Reisende soll man nicht aushalten II

Neustes Exemplar in meiner stetig wachsenden Sammlung "beunruhigend merkwürdige Bahnmitreisende":

Ein etwa 30-jähriger Billy Elliot/Jamie Bell-Verschnitt mit Schirmmütze sitzt in dem 1.-Klassesupersparangebotabteil (die Luft steht und das Fenster lässt sich nicht öffnen), in dem auch ich einen Platz reserviert habe. Er antwortet nicht auf mein freundliches "Hallo", guckt nur kurz und desinteressiert hoch. Meine Vermutung, er würde vielleicht einfach unsere Sprache nicht sprechen, wird widerlegt, als er irgendwann anfängt auf Zimmerlautstärke über seinen Laptop Radio zu hören. Ich versuche zu arbeiten und hoffe noch kurzzeitig er merkt von selbst, dass ich dabei eventuell nicht die Fußballergebnisse und "Ace of Base" hören möchte...nö. Merkt er nicht. Zumindest nicht von selbst. Ich bitte ihn, doch bitte einen Kopfhörer zu benutzen und tatsächlich - er grunzt kurz, guckt wieder nicht hoch, macht aber das Radio aus. Was aber immer noch funktioniert, sind die debilen Geräusche, die er offenbar mit jeder Taste seines Rechners gekoppelt hat. Jedes mal, wenn er auf einen Buchstaben einhackt, ertönt ein Piepsen, Grugeln, Fiepen...

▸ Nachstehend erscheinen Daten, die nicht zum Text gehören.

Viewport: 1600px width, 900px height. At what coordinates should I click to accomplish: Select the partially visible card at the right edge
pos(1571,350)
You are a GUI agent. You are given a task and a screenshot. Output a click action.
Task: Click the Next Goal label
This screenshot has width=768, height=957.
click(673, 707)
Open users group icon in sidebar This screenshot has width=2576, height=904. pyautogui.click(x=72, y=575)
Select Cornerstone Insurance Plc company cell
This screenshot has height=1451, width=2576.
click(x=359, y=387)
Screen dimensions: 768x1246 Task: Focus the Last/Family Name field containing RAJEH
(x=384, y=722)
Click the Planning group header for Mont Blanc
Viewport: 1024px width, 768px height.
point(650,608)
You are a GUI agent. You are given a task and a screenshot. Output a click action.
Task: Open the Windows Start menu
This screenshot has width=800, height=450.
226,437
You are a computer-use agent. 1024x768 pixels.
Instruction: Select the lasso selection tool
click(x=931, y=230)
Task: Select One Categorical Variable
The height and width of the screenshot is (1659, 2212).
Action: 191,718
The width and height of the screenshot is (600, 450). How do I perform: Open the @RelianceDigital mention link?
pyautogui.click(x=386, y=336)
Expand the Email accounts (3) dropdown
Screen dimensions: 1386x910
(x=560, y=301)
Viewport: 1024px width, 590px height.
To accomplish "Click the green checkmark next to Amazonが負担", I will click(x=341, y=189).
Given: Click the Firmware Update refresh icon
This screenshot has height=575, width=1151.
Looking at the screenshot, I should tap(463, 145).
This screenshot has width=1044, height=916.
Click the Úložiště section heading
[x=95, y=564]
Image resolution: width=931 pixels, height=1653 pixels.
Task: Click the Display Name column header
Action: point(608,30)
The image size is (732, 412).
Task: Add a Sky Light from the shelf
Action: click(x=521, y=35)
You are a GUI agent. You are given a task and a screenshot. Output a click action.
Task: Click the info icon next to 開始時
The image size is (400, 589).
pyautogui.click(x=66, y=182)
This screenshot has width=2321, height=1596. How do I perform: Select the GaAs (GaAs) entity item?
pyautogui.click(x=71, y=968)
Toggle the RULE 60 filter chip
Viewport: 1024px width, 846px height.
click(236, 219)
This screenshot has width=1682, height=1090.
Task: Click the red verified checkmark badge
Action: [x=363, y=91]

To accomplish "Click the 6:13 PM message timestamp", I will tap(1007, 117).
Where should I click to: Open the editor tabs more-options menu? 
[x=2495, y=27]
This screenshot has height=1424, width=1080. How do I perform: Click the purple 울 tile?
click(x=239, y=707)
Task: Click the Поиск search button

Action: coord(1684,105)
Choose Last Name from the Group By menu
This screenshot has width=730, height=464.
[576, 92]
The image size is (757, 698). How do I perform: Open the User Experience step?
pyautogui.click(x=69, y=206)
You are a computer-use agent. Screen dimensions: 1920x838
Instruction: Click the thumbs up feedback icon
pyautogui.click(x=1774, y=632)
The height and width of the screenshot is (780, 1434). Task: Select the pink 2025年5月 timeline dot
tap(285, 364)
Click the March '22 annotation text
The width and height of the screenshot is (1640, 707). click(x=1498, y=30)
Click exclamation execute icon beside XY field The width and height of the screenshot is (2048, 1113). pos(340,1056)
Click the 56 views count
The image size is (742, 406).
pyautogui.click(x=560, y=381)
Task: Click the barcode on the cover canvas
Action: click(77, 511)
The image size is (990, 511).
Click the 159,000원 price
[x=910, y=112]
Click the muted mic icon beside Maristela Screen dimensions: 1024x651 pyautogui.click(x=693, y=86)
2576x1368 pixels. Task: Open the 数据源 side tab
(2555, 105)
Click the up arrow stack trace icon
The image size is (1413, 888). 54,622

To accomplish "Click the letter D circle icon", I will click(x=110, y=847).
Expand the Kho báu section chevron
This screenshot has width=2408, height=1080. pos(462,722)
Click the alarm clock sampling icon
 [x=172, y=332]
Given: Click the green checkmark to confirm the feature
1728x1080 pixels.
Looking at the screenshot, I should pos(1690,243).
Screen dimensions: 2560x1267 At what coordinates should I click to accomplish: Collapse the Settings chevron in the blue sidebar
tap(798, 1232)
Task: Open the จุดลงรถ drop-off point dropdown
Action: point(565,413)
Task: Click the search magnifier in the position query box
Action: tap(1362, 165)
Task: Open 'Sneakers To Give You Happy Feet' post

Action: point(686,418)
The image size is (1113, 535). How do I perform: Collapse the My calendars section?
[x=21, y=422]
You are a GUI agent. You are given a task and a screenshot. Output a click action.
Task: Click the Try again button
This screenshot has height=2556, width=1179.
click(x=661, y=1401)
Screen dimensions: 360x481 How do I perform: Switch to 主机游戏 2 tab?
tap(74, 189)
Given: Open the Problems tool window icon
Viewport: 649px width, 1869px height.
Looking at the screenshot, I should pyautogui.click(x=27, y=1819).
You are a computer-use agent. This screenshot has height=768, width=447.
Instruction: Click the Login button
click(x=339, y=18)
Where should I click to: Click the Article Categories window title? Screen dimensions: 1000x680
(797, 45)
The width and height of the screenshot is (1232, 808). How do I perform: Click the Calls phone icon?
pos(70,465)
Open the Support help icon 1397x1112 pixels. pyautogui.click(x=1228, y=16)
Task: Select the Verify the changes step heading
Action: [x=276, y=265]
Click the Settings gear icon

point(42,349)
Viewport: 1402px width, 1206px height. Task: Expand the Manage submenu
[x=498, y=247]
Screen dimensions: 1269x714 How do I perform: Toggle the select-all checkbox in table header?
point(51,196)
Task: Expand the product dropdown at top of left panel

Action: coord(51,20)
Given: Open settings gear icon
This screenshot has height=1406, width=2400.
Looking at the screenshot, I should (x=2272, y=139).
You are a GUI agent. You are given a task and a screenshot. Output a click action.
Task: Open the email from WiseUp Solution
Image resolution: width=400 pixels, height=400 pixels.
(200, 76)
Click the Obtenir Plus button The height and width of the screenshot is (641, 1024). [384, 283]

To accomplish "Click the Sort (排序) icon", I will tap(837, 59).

Die Schaffnerin kommt und bittet um das Vorzeigen der Fahrkarten. Er sieht sie nicht an, hält ihr wortlos ein Online-Ticket hin, das er nach Abstempeln zusammenknüllt und in seine Tasche wirft. Irgendwann packt er seinen Laptop ein und ich hoffe schon, dass der endlich aussteigt...da holt er einen zweiten Minirechner hervor. Ich gebe auf, stecke mir selbst Kopfhörer in die Ohren und kneife die Augen zu. Als ich sie wieder öffne, sitzt mein Abteilgenosse in eine Zeitschrift über "Neukaledonische Riesengeckos" vertieft, dabei isst er in Rekordgeschwindigkeit eine Tafel Schokolade, die er sich zu einfacheren Handhabung in den Schritt geklemmt hat.
Nach Berlin sind es immer noch 2 1/2 Stunden und Herr XY, den ich per SMS auf dem Laufenden halte, bekniet mich, mir doch endlich einen anderen Platz zu suchen.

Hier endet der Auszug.